▶ Gestellte Aufgabe: Schreibe die Zeilen von der Zeile mit „Where should I click to: Add“ bis einschließlich der Zeile mit „click(495, 270)“ neu. Ersetze dabei „cart“ durch „basket“ und lass alles andere unverändert.

▶ Verfügbare Zeilen:
____________

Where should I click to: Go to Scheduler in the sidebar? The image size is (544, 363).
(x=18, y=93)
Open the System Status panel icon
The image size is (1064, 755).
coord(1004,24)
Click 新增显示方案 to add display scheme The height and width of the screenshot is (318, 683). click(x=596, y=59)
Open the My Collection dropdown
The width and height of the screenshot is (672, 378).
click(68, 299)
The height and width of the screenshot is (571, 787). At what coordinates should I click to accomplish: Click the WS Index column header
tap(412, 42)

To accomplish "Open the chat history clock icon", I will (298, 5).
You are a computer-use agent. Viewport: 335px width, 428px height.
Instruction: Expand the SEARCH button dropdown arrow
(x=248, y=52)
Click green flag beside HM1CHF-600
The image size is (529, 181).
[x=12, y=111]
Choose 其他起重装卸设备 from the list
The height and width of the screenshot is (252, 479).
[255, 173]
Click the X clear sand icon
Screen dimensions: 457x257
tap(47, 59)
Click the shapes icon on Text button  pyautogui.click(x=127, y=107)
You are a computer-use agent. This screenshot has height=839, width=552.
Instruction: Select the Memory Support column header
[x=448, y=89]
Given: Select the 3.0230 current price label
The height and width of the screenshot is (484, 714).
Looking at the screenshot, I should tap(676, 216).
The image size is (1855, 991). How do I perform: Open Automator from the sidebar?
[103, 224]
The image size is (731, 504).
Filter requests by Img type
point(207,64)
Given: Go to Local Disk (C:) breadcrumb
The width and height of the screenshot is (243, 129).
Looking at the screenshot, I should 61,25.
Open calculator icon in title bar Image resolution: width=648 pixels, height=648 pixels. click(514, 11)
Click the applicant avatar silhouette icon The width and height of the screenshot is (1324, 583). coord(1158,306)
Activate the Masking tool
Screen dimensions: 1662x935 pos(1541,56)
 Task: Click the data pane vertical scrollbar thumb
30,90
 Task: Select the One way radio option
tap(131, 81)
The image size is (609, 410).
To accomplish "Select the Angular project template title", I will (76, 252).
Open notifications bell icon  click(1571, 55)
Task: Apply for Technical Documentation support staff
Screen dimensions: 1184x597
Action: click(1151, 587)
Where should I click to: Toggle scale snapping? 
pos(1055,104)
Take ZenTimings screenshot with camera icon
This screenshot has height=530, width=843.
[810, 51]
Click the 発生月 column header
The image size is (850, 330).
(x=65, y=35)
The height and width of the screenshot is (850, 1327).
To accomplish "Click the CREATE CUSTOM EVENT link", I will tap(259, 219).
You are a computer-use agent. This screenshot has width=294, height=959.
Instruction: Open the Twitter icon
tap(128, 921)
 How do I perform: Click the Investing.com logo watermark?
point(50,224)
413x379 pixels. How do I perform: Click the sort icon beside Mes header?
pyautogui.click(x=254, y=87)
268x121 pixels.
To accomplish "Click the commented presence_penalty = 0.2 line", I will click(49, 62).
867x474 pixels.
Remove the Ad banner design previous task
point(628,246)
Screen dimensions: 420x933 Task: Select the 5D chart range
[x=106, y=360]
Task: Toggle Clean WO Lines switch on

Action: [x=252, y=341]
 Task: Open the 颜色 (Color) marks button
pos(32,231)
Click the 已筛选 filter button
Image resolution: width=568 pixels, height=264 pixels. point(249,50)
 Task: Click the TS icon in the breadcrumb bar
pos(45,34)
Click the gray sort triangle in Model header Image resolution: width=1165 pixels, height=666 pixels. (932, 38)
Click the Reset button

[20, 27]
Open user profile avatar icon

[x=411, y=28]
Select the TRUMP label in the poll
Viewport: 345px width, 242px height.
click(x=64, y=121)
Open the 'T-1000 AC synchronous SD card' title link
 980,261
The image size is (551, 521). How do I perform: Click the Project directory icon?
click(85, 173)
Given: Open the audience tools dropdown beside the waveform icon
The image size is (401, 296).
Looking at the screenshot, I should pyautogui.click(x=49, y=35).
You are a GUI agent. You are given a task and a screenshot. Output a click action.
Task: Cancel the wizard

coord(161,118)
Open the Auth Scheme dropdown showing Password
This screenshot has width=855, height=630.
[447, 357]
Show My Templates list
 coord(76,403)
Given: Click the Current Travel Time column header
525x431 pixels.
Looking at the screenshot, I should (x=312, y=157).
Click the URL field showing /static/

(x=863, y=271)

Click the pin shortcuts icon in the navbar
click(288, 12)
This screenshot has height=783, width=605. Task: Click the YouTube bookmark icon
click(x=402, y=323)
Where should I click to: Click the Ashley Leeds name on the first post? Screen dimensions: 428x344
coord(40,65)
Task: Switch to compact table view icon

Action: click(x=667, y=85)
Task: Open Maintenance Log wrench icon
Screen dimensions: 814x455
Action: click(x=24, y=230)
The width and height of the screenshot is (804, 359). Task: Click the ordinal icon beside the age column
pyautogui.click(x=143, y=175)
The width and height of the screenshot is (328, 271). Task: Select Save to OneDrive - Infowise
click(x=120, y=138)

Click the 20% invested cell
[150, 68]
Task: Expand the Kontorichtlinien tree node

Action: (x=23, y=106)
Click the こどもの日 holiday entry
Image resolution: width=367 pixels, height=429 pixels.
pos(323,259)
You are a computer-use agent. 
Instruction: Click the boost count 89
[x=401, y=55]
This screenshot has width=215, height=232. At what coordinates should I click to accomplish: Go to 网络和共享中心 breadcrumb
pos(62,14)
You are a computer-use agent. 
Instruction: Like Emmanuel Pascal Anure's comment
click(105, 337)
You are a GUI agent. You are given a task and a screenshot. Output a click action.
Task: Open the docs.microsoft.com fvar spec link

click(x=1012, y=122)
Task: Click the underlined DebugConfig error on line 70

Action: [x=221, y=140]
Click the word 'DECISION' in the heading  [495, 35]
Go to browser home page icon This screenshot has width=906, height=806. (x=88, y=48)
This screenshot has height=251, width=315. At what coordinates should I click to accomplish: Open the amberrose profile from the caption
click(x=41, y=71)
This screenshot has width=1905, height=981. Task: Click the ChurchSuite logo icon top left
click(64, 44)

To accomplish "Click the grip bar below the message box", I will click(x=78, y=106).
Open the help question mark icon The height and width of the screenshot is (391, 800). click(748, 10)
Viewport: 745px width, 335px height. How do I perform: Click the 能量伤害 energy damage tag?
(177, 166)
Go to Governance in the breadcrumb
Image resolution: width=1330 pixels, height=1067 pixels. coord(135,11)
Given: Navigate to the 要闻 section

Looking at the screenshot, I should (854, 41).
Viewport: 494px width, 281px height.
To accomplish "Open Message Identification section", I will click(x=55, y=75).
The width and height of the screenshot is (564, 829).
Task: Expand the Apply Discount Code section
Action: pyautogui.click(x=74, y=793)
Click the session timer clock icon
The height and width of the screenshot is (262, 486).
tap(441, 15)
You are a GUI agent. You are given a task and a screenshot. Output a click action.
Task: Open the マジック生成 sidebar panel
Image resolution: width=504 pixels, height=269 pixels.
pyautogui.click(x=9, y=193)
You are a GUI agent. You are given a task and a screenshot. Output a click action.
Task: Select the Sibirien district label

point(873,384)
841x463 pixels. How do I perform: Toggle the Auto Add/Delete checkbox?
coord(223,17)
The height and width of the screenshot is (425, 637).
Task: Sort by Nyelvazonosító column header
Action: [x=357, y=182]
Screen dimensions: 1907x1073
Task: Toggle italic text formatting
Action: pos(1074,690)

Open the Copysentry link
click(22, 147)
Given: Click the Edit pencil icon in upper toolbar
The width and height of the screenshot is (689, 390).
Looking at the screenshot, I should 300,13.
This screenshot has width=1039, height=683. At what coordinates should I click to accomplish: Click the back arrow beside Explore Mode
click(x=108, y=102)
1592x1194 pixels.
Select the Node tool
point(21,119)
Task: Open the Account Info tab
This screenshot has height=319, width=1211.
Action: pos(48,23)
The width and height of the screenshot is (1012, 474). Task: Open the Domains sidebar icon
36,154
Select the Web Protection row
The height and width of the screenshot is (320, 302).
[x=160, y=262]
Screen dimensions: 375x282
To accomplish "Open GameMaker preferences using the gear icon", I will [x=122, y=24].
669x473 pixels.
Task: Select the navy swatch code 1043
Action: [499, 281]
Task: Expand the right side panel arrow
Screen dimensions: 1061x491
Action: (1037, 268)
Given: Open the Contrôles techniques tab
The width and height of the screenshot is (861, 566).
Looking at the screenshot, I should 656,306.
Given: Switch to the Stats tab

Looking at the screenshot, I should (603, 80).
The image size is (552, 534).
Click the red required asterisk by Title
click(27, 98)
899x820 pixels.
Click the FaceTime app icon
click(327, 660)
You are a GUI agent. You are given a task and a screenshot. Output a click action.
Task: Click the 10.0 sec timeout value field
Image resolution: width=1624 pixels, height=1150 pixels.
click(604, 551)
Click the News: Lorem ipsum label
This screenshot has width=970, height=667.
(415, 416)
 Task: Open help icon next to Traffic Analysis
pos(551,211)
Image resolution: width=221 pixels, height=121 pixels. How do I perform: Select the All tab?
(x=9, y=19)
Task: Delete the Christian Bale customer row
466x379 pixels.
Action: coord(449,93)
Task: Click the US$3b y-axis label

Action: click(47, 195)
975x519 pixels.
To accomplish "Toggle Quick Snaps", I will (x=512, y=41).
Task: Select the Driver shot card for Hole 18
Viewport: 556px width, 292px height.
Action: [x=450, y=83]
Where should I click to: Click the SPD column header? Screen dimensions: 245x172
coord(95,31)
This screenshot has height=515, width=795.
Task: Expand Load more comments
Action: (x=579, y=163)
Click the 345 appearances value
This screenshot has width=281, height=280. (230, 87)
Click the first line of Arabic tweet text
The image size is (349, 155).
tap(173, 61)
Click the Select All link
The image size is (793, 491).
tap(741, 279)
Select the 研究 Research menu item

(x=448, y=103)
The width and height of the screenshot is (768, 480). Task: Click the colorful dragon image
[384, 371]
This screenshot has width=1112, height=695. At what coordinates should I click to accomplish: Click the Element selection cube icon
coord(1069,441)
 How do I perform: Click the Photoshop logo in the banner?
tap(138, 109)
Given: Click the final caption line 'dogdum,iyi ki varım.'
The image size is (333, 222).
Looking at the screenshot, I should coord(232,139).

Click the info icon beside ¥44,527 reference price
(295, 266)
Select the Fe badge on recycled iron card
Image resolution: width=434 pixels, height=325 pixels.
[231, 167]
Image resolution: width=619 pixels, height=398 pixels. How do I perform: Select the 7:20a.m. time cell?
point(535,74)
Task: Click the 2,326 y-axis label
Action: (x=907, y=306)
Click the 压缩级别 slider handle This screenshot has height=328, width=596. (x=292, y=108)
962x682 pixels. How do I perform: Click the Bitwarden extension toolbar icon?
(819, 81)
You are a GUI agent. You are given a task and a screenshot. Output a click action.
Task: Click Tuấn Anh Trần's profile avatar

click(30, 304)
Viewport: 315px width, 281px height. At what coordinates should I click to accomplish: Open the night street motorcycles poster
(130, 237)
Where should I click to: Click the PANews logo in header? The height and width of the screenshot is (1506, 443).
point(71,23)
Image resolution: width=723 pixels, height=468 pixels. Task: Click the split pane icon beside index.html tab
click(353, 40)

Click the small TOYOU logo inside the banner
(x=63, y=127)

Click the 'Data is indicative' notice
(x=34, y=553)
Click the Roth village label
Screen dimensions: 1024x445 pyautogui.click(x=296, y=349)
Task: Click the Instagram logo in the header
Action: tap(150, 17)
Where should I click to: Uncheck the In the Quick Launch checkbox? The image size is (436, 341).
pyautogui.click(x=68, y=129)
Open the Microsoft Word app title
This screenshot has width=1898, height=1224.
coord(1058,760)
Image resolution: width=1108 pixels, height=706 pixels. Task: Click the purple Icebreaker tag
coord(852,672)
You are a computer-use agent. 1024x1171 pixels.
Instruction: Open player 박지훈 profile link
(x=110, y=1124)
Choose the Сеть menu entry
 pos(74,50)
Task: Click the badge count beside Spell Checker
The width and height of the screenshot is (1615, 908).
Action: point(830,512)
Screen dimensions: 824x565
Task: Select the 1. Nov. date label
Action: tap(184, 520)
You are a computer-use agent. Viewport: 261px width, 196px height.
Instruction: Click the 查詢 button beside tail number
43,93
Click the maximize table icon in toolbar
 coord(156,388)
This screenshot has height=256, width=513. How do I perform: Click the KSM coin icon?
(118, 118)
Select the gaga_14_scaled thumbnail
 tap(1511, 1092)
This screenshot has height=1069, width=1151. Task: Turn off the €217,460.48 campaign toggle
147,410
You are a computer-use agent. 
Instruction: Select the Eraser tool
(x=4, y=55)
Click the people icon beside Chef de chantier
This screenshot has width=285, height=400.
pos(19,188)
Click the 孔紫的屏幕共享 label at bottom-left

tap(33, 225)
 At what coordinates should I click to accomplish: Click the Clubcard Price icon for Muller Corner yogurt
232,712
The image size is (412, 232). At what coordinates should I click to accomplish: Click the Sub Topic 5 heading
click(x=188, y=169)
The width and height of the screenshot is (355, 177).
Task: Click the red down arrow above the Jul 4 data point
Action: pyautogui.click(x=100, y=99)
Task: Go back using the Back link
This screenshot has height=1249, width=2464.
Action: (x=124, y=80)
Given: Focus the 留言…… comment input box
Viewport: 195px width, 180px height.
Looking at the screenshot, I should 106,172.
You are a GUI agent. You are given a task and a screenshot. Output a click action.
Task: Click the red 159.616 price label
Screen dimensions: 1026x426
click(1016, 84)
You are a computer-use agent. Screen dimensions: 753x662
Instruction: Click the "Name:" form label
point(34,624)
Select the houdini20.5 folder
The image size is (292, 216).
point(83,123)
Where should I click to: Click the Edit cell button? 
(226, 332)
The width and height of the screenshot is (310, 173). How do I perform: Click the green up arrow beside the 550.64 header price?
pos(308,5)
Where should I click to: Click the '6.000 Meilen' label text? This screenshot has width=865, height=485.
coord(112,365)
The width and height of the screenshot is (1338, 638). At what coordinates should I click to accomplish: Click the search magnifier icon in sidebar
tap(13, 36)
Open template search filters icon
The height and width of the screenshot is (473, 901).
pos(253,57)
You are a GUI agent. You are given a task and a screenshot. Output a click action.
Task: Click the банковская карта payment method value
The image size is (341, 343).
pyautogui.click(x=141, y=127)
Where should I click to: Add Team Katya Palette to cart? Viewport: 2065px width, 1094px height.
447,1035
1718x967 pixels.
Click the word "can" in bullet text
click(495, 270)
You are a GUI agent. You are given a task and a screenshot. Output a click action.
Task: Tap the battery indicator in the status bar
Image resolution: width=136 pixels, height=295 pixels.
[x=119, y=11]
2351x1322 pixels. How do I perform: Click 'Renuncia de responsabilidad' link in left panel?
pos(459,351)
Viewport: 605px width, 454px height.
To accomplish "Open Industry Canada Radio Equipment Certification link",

____________

▶ Ergebnis der Aufgabe:
Where should I click to: Add Team Katya Palette to basket? Viewport: 2065px width, 1094px height.
447,1035
1718x967 pixels.
Click the word "can" in bullet text
click(495, 270)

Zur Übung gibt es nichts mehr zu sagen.